D’après Stéphanie Vecchione, consultante en promotion digitale du livre, il existe plusieurs types de partenariats entre un influenceur et un professionnel de l’édition.
La plupart du temps il s’agit de partenariats non commerciaux. C’est le cas notamment des services presse et des jeux concours. L’influenceur n’est pas rémunéré ; il reçoit de la part de l’éditeur du contenu et un outil d’animation intéressant pour sa communauté. De plus, il ne parle que du livre dès lors qu’il l’a aimé ou que sa critique s’est avérée constructive.
Toutefois, à partir du moment où le travail demandé à l’influenceur devient conséquent, comme la création d’une vidéo visant à mettre en avant une maison d’édition par exemple, nous entrons dans la catégorie des partenariats commerciaux. Ce fut le cas notamment entre Decitre et Emilie Bulledop. Cette dernière a présenté l’offre et l’équipe de la librairie de Levallois. L’éditeur peut également demander à l’influenceur d’animer ses réseaux sociaux pendant une journée, une soirée ou même couvrir un événement.
Un des éléments déterminants pour un éditeur, dans sa volonté de nouer un partenariat avec influenceur, est le nombre d’abonnés de celui-ci. En effet, s’il a une communauté assez vaste, le partenariat sera très probablement de type commercial.

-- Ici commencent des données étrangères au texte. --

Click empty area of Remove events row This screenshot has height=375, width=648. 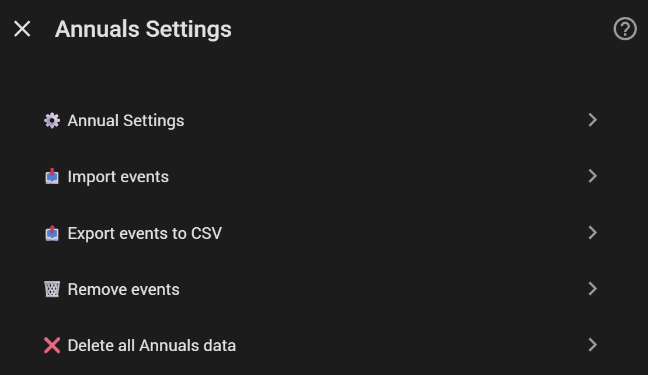coord(372,289)
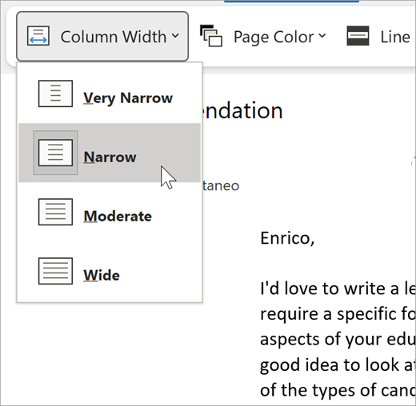Open the Column Width dropdown button
The image size is (416, 406).
tap(102, 36)
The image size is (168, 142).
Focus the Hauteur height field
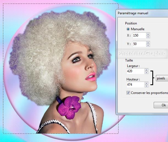[x=135, y=85]
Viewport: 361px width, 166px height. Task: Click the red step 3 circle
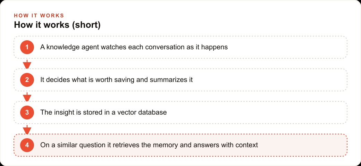(27, 113)
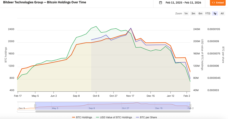Set zoom to 1m
Image resolution: width=228 pixels, height=119 pixels.
[x=186, y=14]
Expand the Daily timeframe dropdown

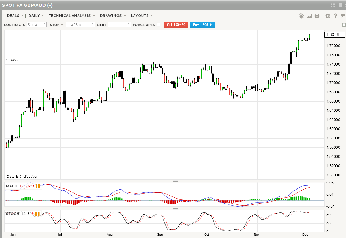tap(36, 16)
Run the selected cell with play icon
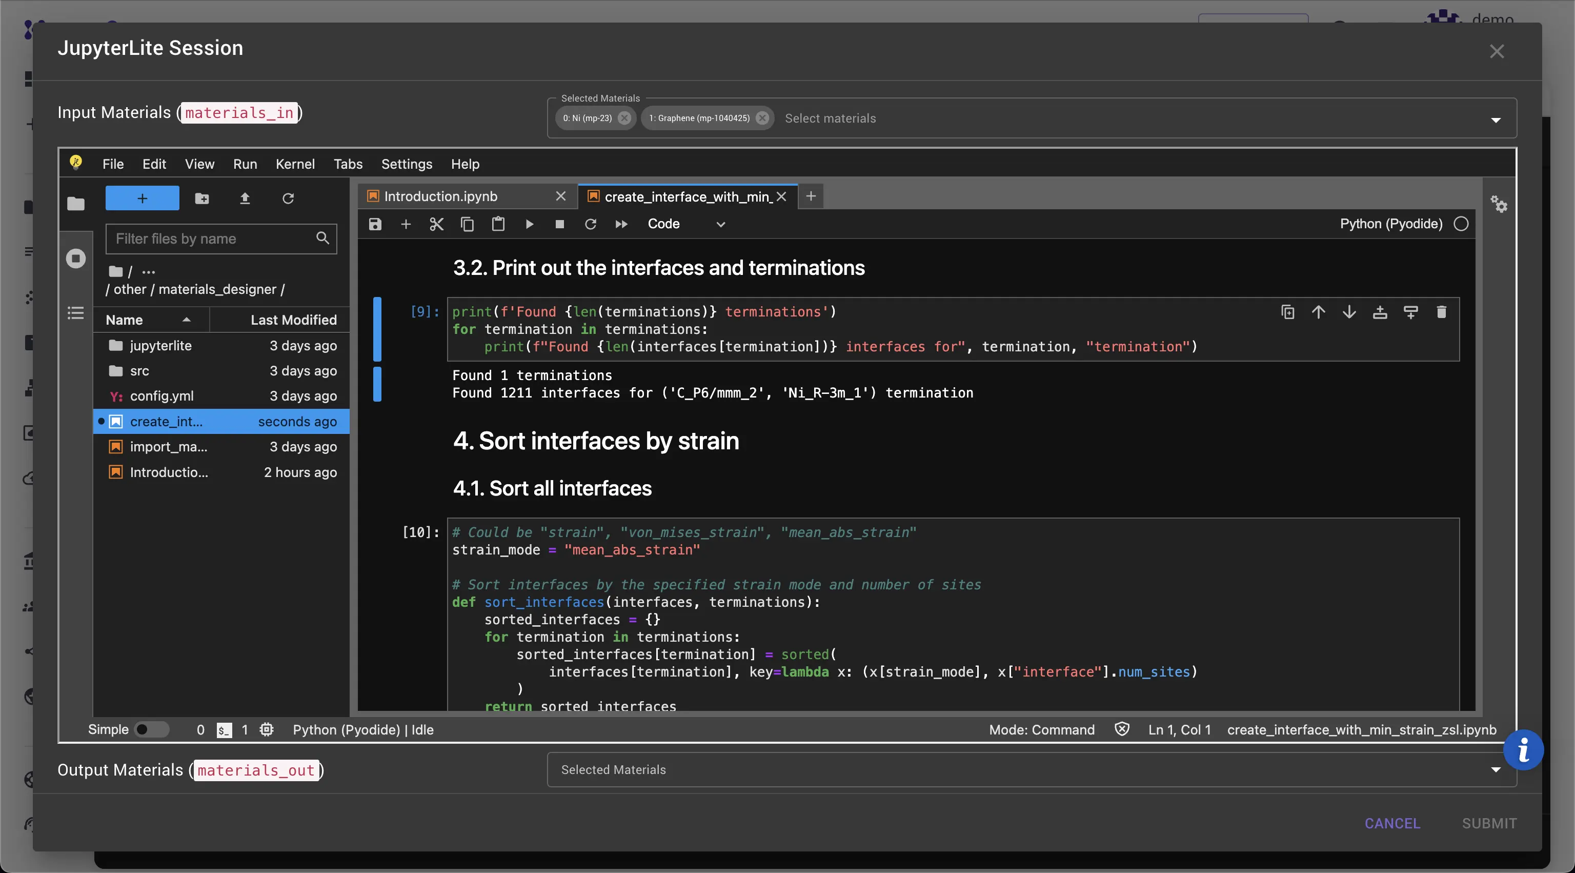The image size is (1575, 873). 529,224
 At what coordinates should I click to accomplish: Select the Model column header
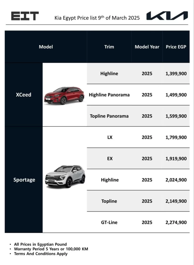(46, 47)
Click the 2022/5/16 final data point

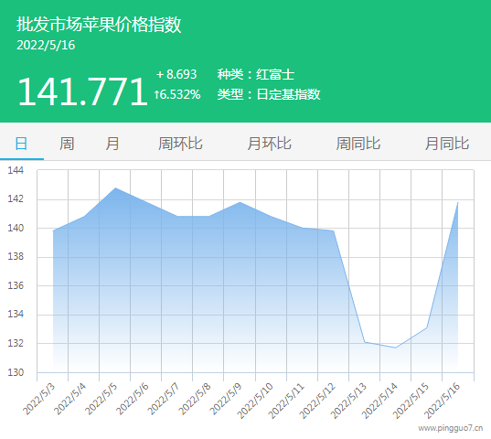tap(458, 202)

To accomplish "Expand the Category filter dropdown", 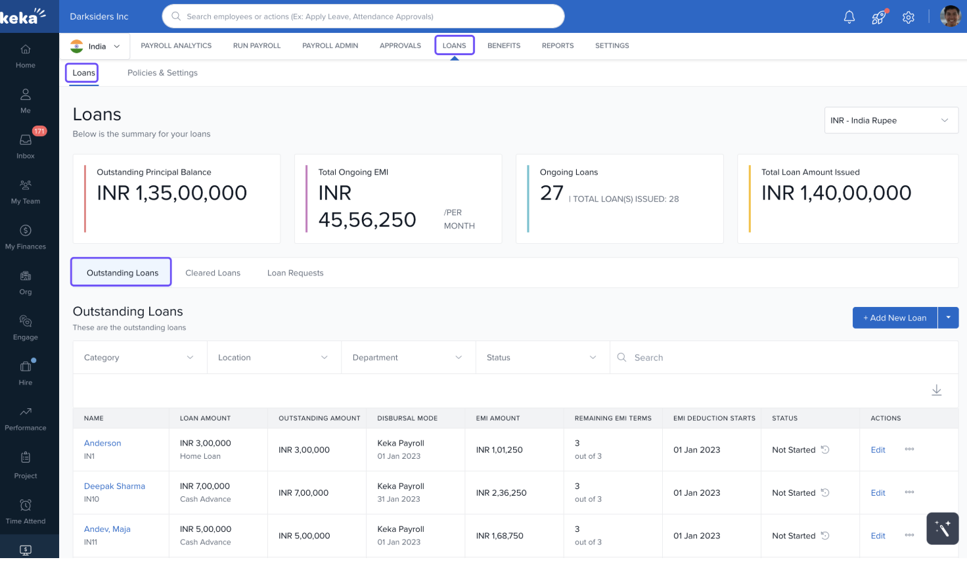I will [x=139, y=358].
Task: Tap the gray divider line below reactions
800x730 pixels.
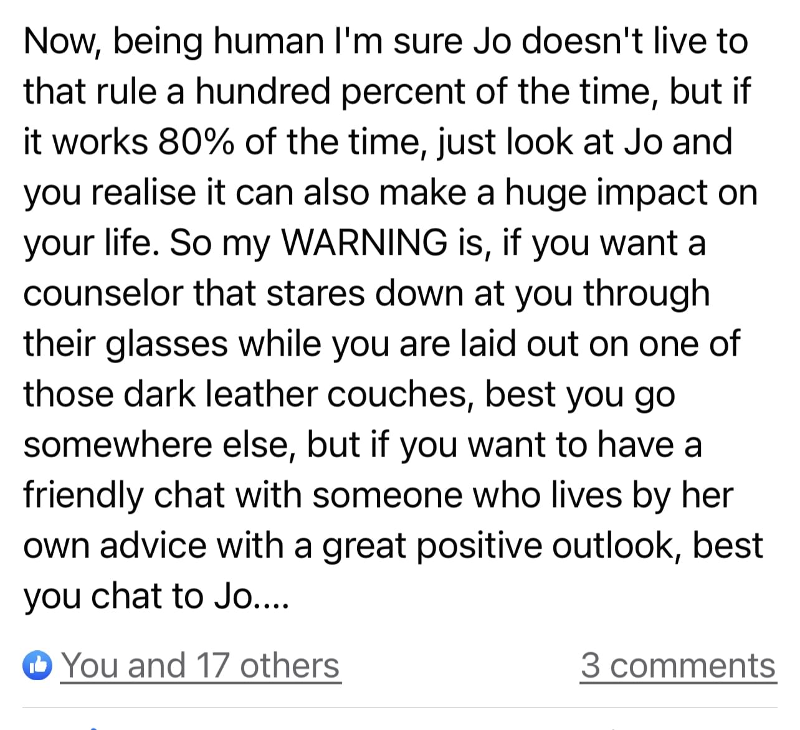Action: pos(400,708)
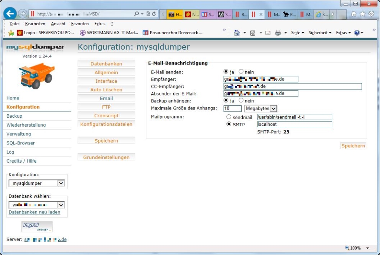
Task: Click the favorites star with add arrow
Action: tap(11, 33)
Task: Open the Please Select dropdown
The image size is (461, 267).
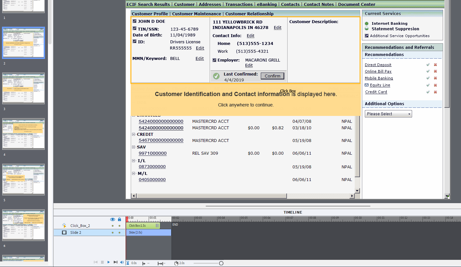Action: [x=388, y=114]
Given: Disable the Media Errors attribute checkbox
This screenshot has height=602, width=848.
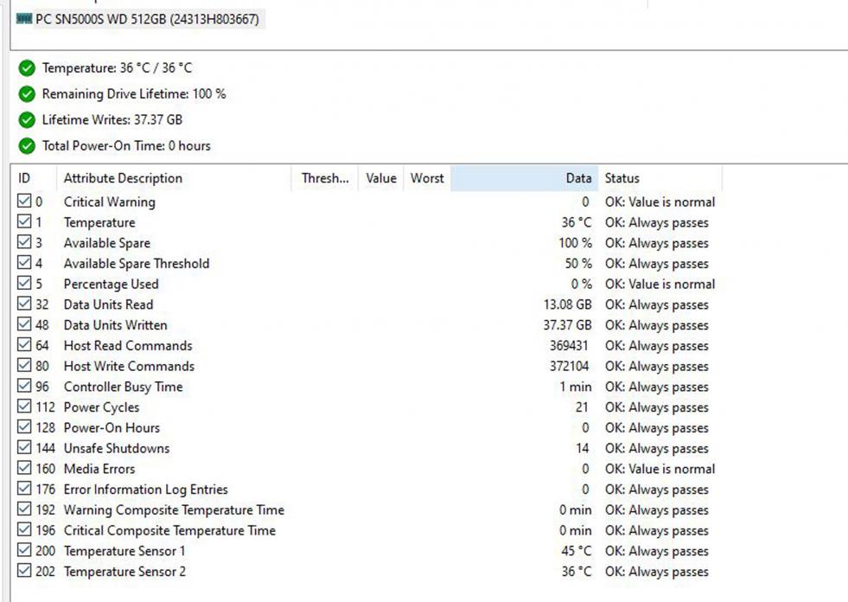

Quels sont les avantages pour le professionnel de l’édition ?
Stéphanie Vecchione explique qu’il est intéressant d’entretenir un ensemble de partenaires intéressés et engagés autour de son catalogue produits. Cela a des répercussions sur toutes les nouvelles sorties mais également sur le fonds de catalogue.
La principale limite d’un partenariat avec un influenceur est le coût. Pour un petit éditeur, Stéphanie Vecchione recommande de privilégier les partenariats non commerciaux, sauf s’il y a un enjeu très important autour d’un livre et qu’un budget assez élevé est prévu.
D’autre part, il ne faut pas oublier que créer une chaîne YouTube, pour une maison d’édition, prend du temps et de l’énergie. Il faut du temps pour créer les vidéos, créer et agrandir une communauté. Il faut aussi penser à rémunérer une ressource humaine dans certains cas. L’influenceur, de son côté, a déjà sa communauté. Il peut rapidement apporter des résultats concrets à l’éditeur. Le retour sur investissement (ROI) est plus impactant.
Un des faits importants concernant les influenceurs est qu’ils jouent un rôle dans la décision d’achat des internautes. En effet, depuis qu’il est possible de donner son avis sur Internet, les lecteurs les consultent, se font leur propre opinion et lisent les recommandations. Il a même été prouvé que l’internaute passe à l’acte d’achat à partir du moment où les avis qu’il a reçus sont positifs et qu’il a été recommandé par son entourage, un collègue ou un ami par exemple.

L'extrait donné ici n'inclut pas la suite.